A Spock brow is an unnatural peaked arch at the outer edge of the eyebrow that can occur after Botox injections, giving the face a permanently surprised or quizzical look. The name comes from the pointed eyebrows of the Star Trek character Spock. It’s one of the most common cosmetic complications of forehead Botox, and it’s almost always fixable.
Why It Happens
Your forehead has a broad, flat muscle called the frontalis that lifts your eyebrows when you raise them. Botox works by temporarily relaxing this muscle so it can’t scrunch up and create forehead lines. The problem is that the frontalis doesn’t always get relaxed evenly.
When Botox is concentrated too heavily in the center of the forehead, the middle portion of the muscle goes still while the outer portions stay active. The outer fibers keep pulling upward with nothing to counterbalance them, and the tail end of your eyebrow arches sharply upward. The result is that distinctive pointed, angular look on one or both sides. Botox can also diffuse up to 3 centimeters from where it’s injected, which means even slightly off-target placement can create uneven muscle relaxation across the forehead.
What It Looks Like
A Spock brow is most noticeable when your face is at rest or when you try to raise your eyebrows. Instead of a smooth, gently rounded arch, the outer third of the brow lifts dramatically higher than the inner portion. Some people notice it on both sides symmetrically, while others get a more lopsided effect where one brow peaks higher than the other. It can make your resting expression look perpetually surprised, skeptical, or slightly angry depending on the degree of lift.
The effect typically becomes apparent within the first week after treatment, as the Botox reaches its full strength in some areas of the forehead faster than others.

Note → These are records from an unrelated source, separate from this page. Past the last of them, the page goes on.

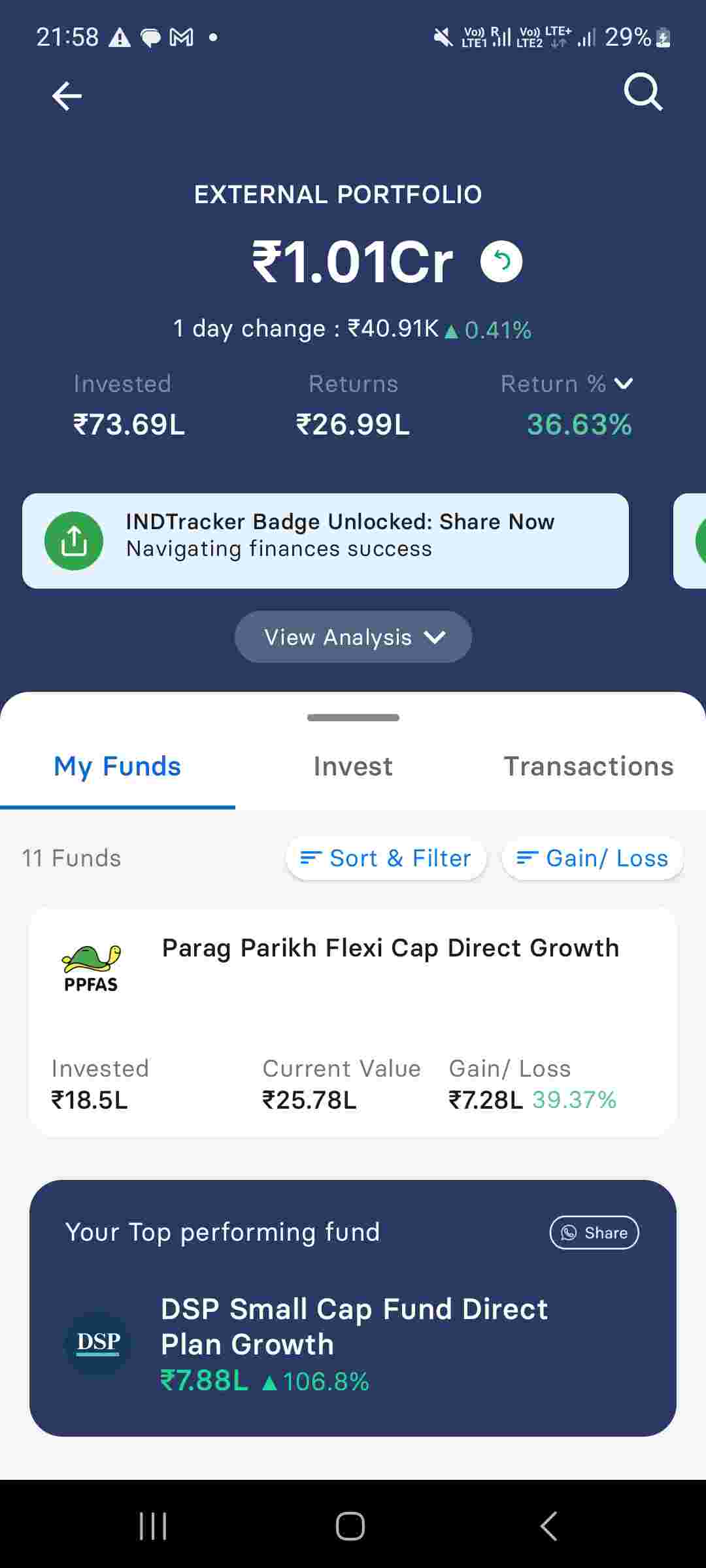Switch to the Invest tab
706x1568 pixels.
click(353, 766)
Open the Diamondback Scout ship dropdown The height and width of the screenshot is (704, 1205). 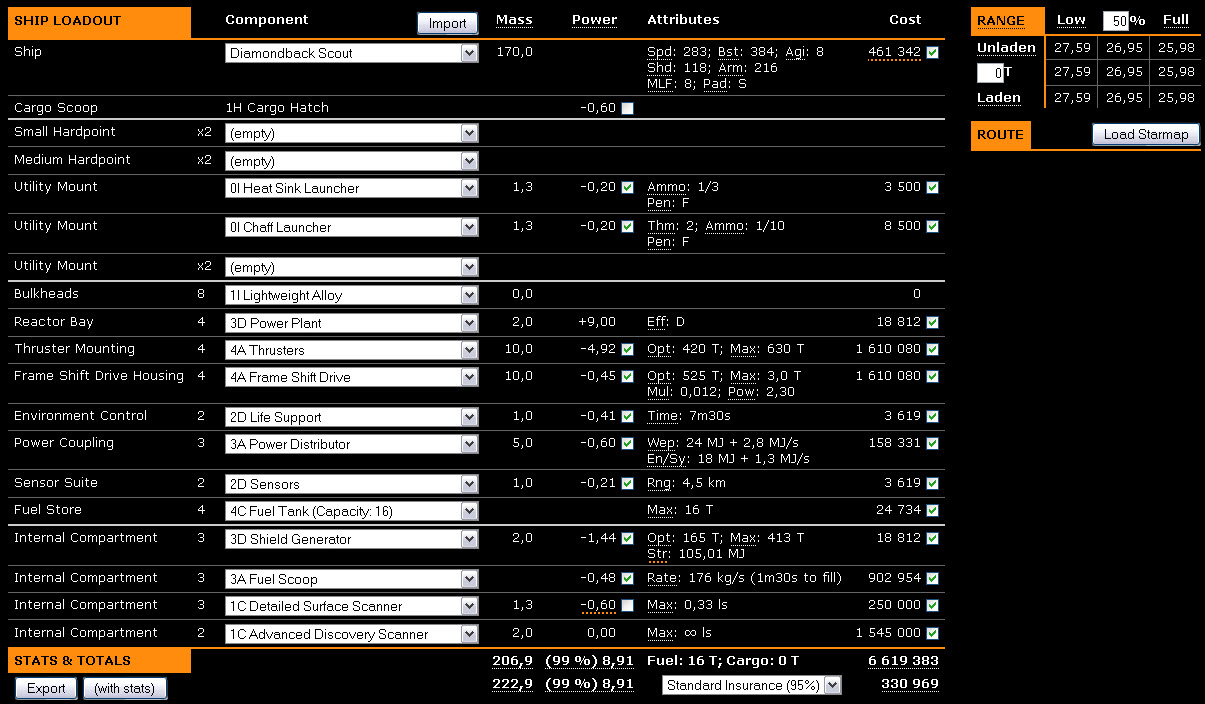(x=351, y=53)
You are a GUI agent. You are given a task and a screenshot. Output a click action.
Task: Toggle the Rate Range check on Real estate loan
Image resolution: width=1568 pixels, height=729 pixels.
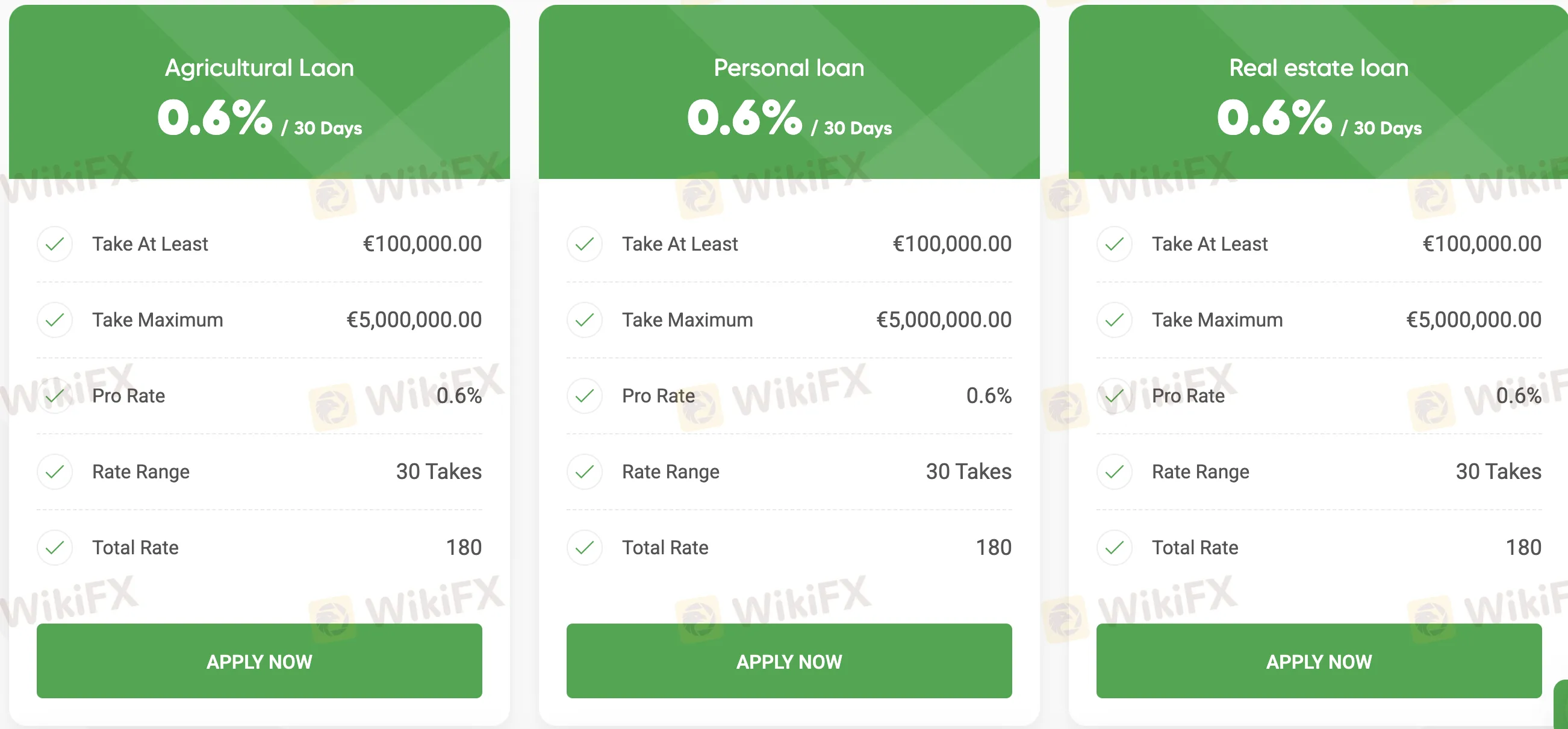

Who Is More Likely to Get It
Certain facial structures make Spock brow more likely. People with shorter foreheads, naturally strong lateral muscle activity, or existing asymmetry in how their forehead muscles move are at higher risk. First-time Botox patients are also more vulnerable because the injector doesn’t yet have a baseline for how their muscles respond to treatment. Someone whose forehead muscles pull more strongly on the outer edges will need a different injection pattern than someone whose muscles pull more evenly or more toward the center.
How It’s Prevented
The key to avoiding Spock brow is distributing Botox across both the central and lateral portions of the forehead rather than concentrating it in the middle. According to the American Academy of Ophthalmology, injecting very small amounts of neurotoxin (0.5 to 1.0 unit) across the entire length of the eyebrow weakens the muscle along its full horizontal extent, producing a more natural-looking arch.

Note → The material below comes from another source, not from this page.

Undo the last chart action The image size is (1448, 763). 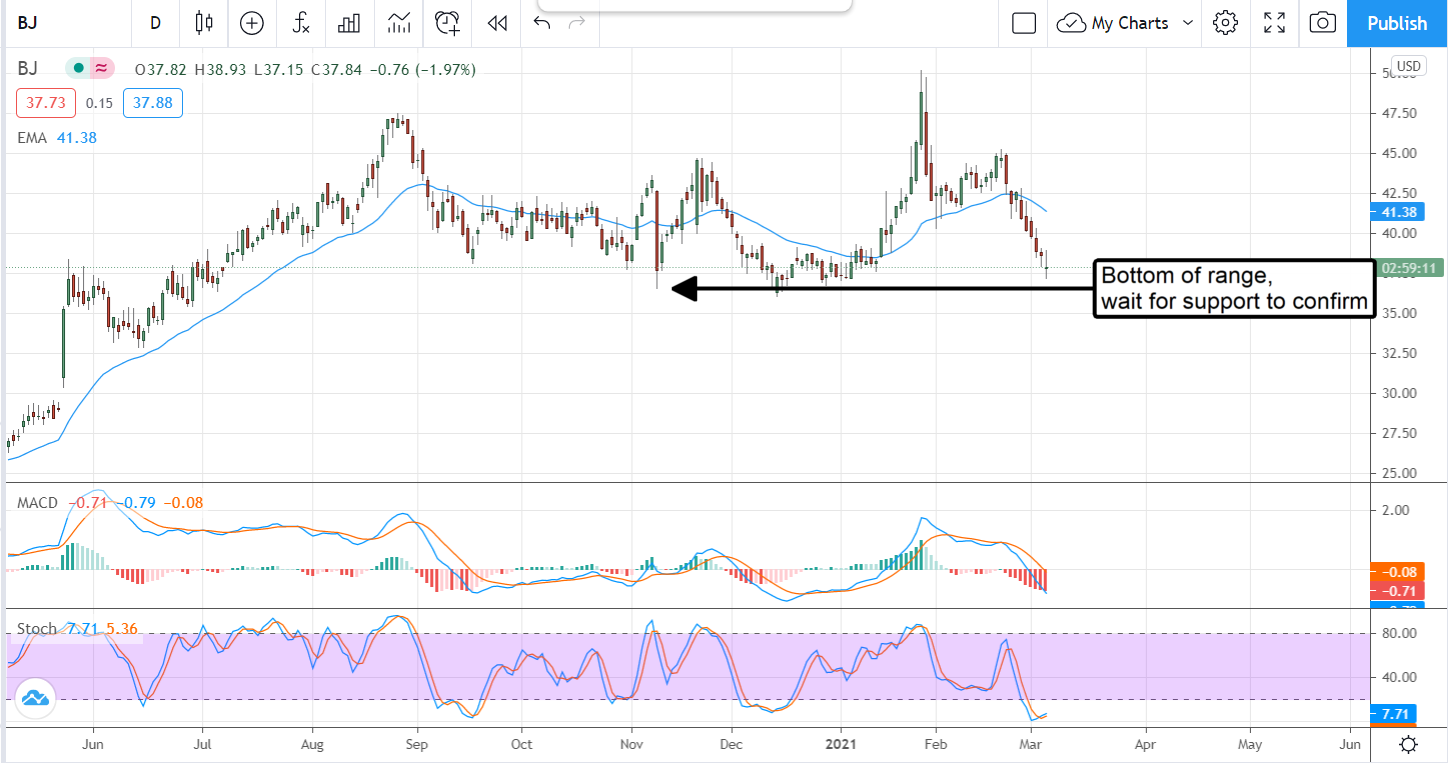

Experienced injectors will often add 1 to 2 units into the outer forehead area for patients who appear prone to lateral brow elevation. Conservative dosing matters too, especially during a first treatment. It’s easier to add more Botox at a follow-up appointment than to undo an overcorrection.
How It’s Fixed
If you develop a Spock brow, the fix is straightforward: a small amount of additional Botox is placed into the outer forehead area to relax the overactive lateral fibers that are pulling the brow tail upward. This is a quick touch-up, not a full retreatment.

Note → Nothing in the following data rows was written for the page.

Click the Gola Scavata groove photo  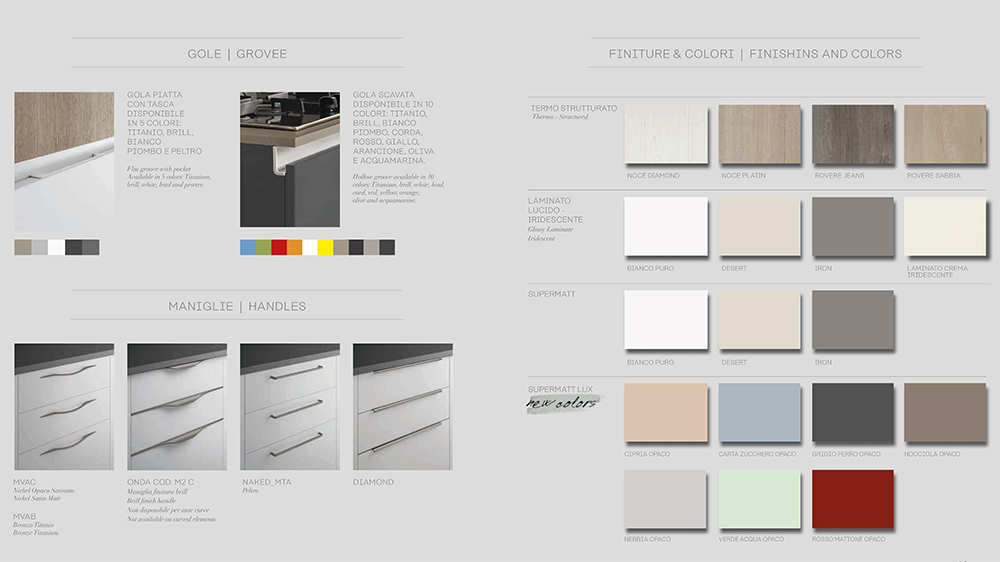tap(290, 160)
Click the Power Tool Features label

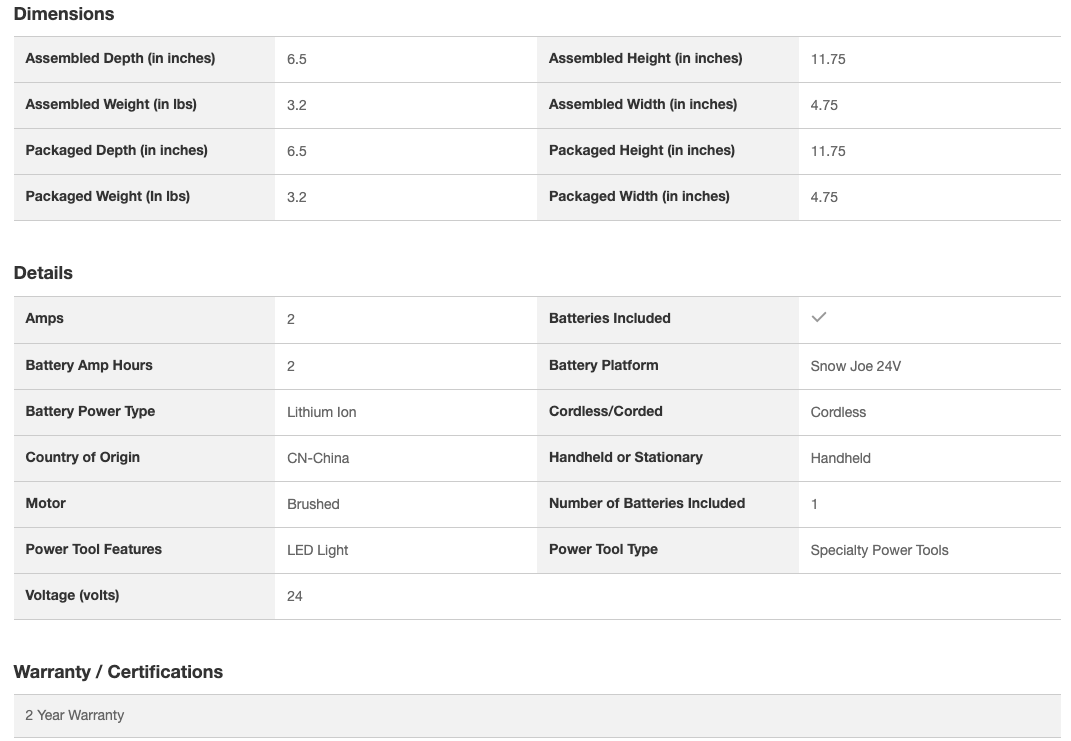(x=93, y=550)
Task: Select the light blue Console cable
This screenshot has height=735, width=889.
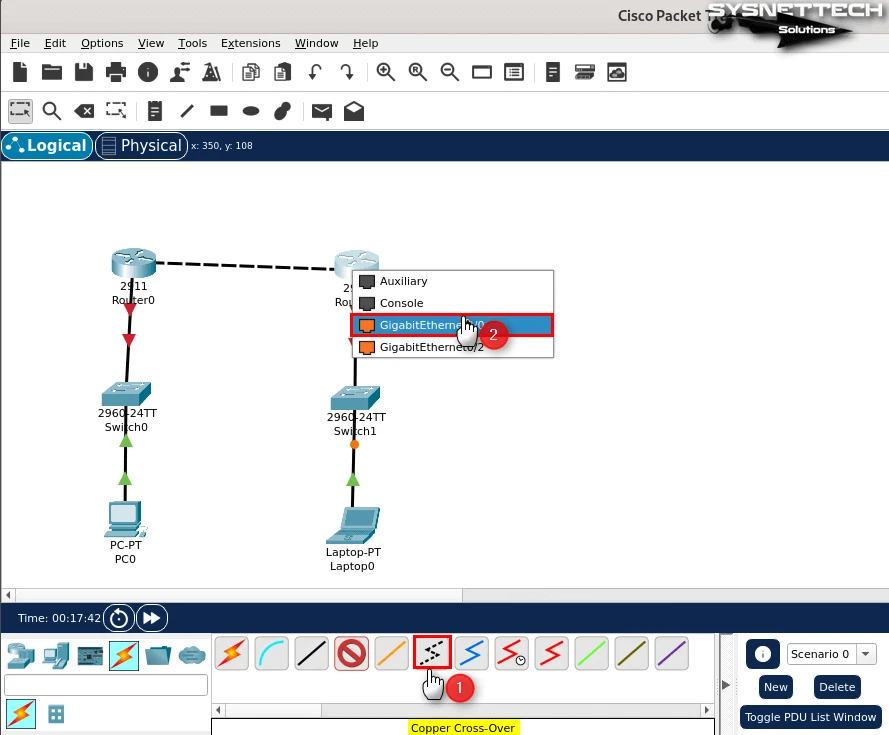Action: [x=271, y=654]
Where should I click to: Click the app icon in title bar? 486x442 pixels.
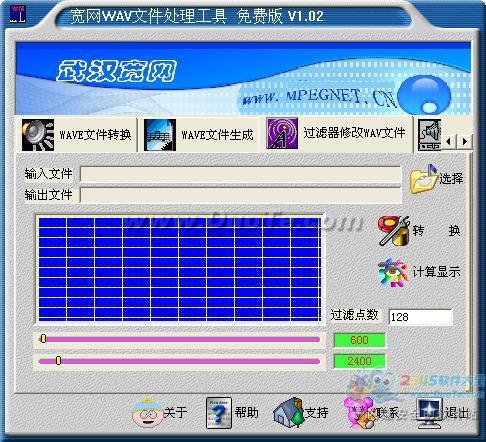17,14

Timing matters, though. Most practitioners recommend waiting 7 to 14 days after your original treatment before getting a correction. Botox takes a full 7 days to reach maximum effect, and what looks like a Spock brow at day 3 may soften on its own as the original injections fully activate. Correcting too early risks overcorrection, which can cause the outer brow to droop, a problem that’s often more bothersome than the peaked arch it was meant to fix.
If you choose not to get a touch-up, the effect will fade on its own as the Botox wears off. Most Botox results last 3 to 4 months, and the Spock brow appearance will gradually diminish over that same window as muscle activity returns.
Spock Brow vs. Intentional Brow Lift
There’s a fine line between a deliberate Botox brow lift and an accidental Spock brow. Many people specifically request a subtle lift at the outer brow to open up the eye area. The difference is one of degree and shape. A well-executed brow lift creates a gentle, even curve. A Spock brow creates a sharp, angular peak that looks artificial. The same muscle dynamics are at play in both cases. What separates a good result from a bad one is how precisely the injector maps the treatment to the individual patient’s muscle anatomy and movement patterns.